Probiotics and tumour growth

Several studies in animal models have investigated the effects of probiotic administration on immune responses and tumour regression. Initial studies had indicated that systemically delivered LAB cells could potentiate ex vivo leucocyte tumoricidal and lymphoproliferative responses and could limit the growth of both primary and secondary tumours at several tissue sites in vivo (Kato et al., 1981, 1983). More recent studies have focused on the use of orally delivered probiotics and anti-tumour immunity. L. casei Shirota has received a great deal of research attention. Orally delivered L. casei Shirota was shown to reduce the establishment and growth of inoculated syngeneic sarcoma cells in BALB/c mice, concomitant with an increased lymphoproliferative response and capacity to secrete the cytokine IL-2 by splenic T-cells in these animals (Yokokura, 1994). Furthermore, growth of secondary tumours was inhibited in probiotic-fed mice following tumour resection, again linked to enhanced lymphocyte responsiveness (Kato et al., 1994). Lactobacillus plantarum (strain L-137) has also been shown to retard the growth of implanted P3881D tumour cells in syngeneic DBA/2 mice, and in this case the mechanism was suggested to be a systemic elevation of the pro-cellular-immunity cytokine IL-12, favouring anti-tumour cellular immune responses (Murosaki et al., 2000).

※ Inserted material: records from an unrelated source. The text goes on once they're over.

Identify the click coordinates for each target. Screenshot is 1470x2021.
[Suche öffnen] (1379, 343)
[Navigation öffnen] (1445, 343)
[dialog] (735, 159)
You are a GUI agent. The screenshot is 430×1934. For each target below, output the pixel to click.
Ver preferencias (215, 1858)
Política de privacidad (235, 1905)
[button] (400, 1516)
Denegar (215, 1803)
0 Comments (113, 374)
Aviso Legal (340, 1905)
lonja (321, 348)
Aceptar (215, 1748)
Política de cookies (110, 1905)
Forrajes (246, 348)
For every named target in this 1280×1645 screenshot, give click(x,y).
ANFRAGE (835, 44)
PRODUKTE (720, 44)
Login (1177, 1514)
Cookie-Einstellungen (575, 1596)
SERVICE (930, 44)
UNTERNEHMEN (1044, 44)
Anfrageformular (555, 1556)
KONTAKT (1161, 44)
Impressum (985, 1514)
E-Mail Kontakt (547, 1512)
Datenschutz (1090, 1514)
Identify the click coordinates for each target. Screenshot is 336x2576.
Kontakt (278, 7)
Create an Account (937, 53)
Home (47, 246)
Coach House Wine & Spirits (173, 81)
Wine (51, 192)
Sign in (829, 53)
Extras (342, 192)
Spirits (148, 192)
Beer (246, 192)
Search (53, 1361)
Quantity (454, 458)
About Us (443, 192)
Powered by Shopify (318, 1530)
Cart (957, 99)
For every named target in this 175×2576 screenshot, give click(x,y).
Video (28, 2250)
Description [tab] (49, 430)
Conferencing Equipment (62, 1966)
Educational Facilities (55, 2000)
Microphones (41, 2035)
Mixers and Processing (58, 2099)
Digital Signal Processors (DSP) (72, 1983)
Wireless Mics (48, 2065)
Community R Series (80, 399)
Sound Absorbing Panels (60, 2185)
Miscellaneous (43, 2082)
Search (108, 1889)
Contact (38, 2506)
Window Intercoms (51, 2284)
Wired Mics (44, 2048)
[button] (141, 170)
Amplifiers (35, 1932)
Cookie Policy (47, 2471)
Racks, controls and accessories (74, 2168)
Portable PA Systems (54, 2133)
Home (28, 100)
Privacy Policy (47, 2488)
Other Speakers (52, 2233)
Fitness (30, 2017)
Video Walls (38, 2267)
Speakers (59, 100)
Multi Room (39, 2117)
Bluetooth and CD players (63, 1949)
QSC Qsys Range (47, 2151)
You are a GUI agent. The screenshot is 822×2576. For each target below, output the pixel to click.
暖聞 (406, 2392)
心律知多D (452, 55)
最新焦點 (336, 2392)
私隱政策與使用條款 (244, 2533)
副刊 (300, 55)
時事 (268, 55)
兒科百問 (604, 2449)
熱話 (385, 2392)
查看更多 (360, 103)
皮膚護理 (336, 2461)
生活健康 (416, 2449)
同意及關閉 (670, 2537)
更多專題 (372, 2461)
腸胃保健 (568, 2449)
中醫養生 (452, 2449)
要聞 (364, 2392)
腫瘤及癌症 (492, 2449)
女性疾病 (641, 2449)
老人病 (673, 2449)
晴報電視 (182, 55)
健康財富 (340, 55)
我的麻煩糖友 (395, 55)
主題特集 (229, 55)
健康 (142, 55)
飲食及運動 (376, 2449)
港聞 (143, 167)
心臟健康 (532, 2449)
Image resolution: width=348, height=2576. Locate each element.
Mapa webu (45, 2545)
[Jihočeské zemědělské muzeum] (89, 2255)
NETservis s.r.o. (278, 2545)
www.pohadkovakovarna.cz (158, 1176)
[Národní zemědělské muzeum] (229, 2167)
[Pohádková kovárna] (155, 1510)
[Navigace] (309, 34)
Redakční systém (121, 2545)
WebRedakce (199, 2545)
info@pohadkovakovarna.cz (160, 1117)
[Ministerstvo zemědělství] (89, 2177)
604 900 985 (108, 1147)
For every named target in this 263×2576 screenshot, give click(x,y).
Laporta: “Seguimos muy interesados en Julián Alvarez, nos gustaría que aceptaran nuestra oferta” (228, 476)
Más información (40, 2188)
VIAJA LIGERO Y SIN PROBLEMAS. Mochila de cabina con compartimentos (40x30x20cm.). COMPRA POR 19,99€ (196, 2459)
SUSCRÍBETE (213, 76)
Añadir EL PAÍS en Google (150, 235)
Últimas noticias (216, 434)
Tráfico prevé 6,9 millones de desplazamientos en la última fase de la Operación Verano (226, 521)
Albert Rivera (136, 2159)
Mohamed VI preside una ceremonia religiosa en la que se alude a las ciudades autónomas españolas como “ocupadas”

Additional studies on L. casei Shirota have indicated that this strain may also have anti-carcinogenic effects related to enhanced immune activity. Takagi et al. (1999) have recently demonstrated that mice fed the probiotic developed fewer systemic tumours following injection of the hydrocarbon carcinogen 3-methylcholanthrene and that lymphoproliferative responses and the IL-2-secreting activity of splenic T-cells were retained, while the comparative immune responses in non-probiotic-fed mice declined markedly during tumour development. In similar studies, probiotic-containing yoghurt has been shown to limit intestinal-tract tumour development in mice injected with the carcinogen 1,2-dimethylhydrazine (Perdigon et al., 1998), and this reduction was associated with enhanced infiltrations of CD4+ T lymphocytes into the intestinal tissues in these mice. Other strains of Lactobacillus have also been shown to limit the incidence and mean developmental size of colonic adenocarcinomas in Sprague-Dawley rats fed 1,2-dimethylhydrazine (Balansky et al., 1999; Mcintosh et al. 1999), although associated immune responses were not investigated in these studies. A further anti-cancer mechanism of probiotics involves the deconjugation of potentially mutagenic enzymes in the gut lumen, although this mechanism is not thought to have an immune component.

No longitudinal clinical trials have yet been undertaken to determine the potentially protective effects of immunoactive probiotics in the reduction of tumour incidence/development. However, a few studies have investigated the ability of probiotic LAB strains to retard tumour growth in cancer patients. L. casei Shirota was shown to reduce the recurrence of superficial bladder cancer in adult patients following resection (Aso et al., 1995) and also to delay the onset of tumour recurrence (Aso et al., 1992; Table 13.2). Although associated cellular immune parameters were not reported in these studies, work in adult colon-cancer patients has shown that oral L. casei Shirota delivery can enhance circulating NK-cell activity (Sawamura et al., 1994), suggesting that tumour limitation may be the result of enhanced immunoactivity imparted by the probiotic. In contrast, however, a recent study has reported that L. casei Shirota does not enhance NK-cell tumoricidal activity in healthy adult subjects (Spanhaak et al., 1998).